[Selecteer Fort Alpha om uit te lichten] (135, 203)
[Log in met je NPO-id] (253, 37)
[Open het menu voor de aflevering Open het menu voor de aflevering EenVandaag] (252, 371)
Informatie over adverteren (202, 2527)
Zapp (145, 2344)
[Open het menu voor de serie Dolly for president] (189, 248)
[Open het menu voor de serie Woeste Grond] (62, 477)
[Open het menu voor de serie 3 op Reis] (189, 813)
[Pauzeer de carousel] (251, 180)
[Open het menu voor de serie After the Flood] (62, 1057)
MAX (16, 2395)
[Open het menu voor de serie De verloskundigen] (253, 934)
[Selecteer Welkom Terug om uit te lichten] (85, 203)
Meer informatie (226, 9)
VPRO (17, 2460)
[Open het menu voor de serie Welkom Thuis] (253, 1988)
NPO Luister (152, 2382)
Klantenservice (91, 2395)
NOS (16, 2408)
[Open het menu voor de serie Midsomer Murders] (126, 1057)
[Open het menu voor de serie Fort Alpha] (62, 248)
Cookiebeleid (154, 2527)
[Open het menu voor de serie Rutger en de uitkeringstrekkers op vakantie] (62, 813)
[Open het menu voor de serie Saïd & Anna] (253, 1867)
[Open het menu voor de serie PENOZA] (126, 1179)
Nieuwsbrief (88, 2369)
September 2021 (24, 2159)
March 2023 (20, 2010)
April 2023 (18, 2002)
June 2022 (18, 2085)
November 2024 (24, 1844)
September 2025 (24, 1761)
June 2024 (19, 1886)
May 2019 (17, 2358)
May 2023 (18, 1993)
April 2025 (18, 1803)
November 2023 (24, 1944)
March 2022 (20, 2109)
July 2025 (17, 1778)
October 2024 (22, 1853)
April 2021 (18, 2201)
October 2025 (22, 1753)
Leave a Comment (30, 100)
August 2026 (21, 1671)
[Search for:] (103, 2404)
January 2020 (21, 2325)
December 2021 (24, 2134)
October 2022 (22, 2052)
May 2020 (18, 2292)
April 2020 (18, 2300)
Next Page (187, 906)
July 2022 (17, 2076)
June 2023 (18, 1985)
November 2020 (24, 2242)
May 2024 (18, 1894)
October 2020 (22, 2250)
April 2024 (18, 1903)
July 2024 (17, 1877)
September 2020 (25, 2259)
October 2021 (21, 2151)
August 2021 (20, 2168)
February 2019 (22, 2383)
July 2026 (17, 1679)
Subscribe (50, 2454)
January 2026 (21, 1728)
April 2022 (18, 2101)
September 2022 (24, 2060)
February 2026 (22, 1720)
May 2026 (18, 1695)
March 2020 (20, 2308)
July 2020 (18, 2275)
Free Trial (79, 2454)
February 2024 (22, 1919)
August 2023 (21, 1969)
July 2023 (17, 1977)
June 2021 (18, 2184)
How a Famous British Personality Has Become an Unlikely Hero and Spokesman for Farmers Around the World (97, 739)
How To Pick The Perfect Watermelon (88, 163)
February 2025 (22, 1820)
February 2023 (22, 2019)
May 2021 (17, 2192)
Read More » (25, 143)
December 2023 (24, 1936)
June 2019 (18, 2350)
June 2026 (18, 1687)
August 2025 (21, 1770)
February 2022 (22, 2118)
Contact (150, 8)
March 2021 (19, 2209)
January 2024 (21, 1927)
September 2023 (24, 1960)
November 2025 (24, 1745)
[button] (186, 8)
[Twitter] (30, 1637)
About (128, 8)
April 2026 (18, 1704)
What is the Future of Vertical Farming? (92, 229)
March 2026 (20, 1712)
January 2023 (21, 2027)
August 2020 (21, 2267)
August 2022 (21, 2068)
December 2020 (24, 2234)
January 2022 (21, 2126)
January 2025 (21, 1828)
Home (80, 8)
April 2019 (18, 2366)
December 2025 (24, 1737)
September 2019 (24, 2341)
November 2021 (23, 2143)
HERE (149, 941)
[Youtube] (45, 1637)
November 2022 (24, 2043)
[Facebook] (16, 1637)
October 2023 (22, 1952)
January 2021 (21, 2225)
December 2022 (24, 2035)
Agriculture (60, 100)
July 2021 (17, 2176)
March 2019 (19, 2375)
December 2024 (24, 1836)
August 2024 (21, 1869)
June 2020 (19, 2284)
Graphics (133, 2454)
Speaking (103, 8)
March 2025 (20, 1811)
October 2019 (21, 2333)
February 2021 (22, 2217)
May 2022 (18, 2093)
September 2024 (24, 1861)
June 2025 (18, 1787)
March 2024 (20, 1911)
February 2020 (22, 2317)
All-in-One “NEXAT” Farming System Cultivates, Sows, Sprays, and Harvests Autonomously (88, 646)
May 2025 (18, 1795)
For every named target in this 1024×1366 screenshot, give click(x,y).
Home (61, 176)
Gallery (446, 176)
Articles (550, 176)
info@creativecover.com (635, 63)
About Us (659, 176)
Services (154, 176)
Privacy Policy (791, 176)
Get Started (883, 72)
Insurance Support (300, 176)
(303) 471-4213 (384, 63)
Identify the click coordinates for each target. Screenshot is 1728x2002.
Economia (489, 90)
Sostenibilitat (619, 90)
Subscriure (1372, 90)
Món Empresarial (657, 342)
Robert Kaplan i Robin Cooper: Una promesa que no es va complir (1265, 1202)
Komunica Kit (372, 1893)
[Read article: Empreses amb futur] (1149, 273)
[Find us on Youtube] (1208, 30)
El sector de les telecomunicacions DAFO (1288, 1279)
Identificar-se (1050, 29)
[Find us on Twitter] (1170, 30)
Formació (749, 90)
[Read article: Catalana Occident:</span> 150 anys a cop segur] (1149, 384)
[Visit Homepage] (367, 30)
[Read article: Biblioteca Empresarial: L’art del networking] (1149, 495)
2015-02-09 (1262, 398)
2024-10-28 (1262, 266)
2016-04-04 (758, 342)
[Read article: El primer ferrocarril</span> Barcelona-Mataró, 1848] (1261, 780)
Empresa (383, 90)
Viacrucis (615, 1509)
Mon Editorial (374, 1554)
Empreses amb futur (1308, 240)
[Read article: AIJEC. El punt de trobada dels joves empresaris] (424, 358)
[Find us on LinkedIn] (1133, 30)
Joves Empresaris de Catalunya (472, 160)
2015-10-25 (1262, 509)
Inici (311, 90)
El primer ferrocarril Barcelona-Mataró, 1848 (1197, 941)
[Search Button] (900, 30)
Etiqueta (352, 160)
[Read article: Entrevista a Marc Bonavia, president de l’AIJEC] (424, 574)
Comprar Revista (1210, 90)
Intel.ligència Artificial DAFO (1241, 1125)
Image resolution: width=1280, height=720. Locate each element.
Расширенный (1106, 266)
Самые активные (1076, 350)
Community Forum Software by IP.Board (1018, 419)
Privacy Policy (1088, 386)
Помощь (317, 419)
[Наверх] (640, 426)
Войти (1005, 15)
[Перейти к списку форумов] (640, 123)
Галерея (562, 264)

_WHAT YOU SHOULD DO_
What is asked for is an exact copy of the lines above from the one containing "October 2021 (21, 2151)" through the one containing "About (128, 8)", and only those.

_SOLUTION_
October 2021 (21, 2151)
August 2021 (20, 2168)
February 2019 (22, 2383)
July 2026 (17, 1679)
Subscribe (50, 2454)
January 2026 (21, 1728)
April 2022 (18, 2101)
September 2022 (24, 2060)
February 2026 (22, 1720)
May 2026 (18, 1695)
March 2020 (20, 2308)
July 2020 (18, 2275)
Free Trial (79, 2454)
February 2024 (22, 1919)
August 2023 (21, 1969)
July 2023 (17, 1977)
June 2021 (18, 2184)
How a Famous British Personality Has Become an Unlikely Hero and Spokesman for Farmers Around the World (97, 739)
How To Pick The Perfect Watermelon (88, 163)
February 2025 (22, 1820)
February 2023 (22, 2019)
May 2021 (17, 2192)
Read More » (25, 143)
December 2023 (24, 1936)
June 2019 (18, 2350)
June 2026 (18, 1687)
August 2025 (21, 1770)
February 2022 (22, 2118)
Contact (150, 8)
March 2021 (19, 2209)
January 2024 (21, 1927)
September 2023 (24, 1960)
November 2025 (24, 1745)
[button] (186, 8)
[Twitter] (30, 1637)
About (128, 8)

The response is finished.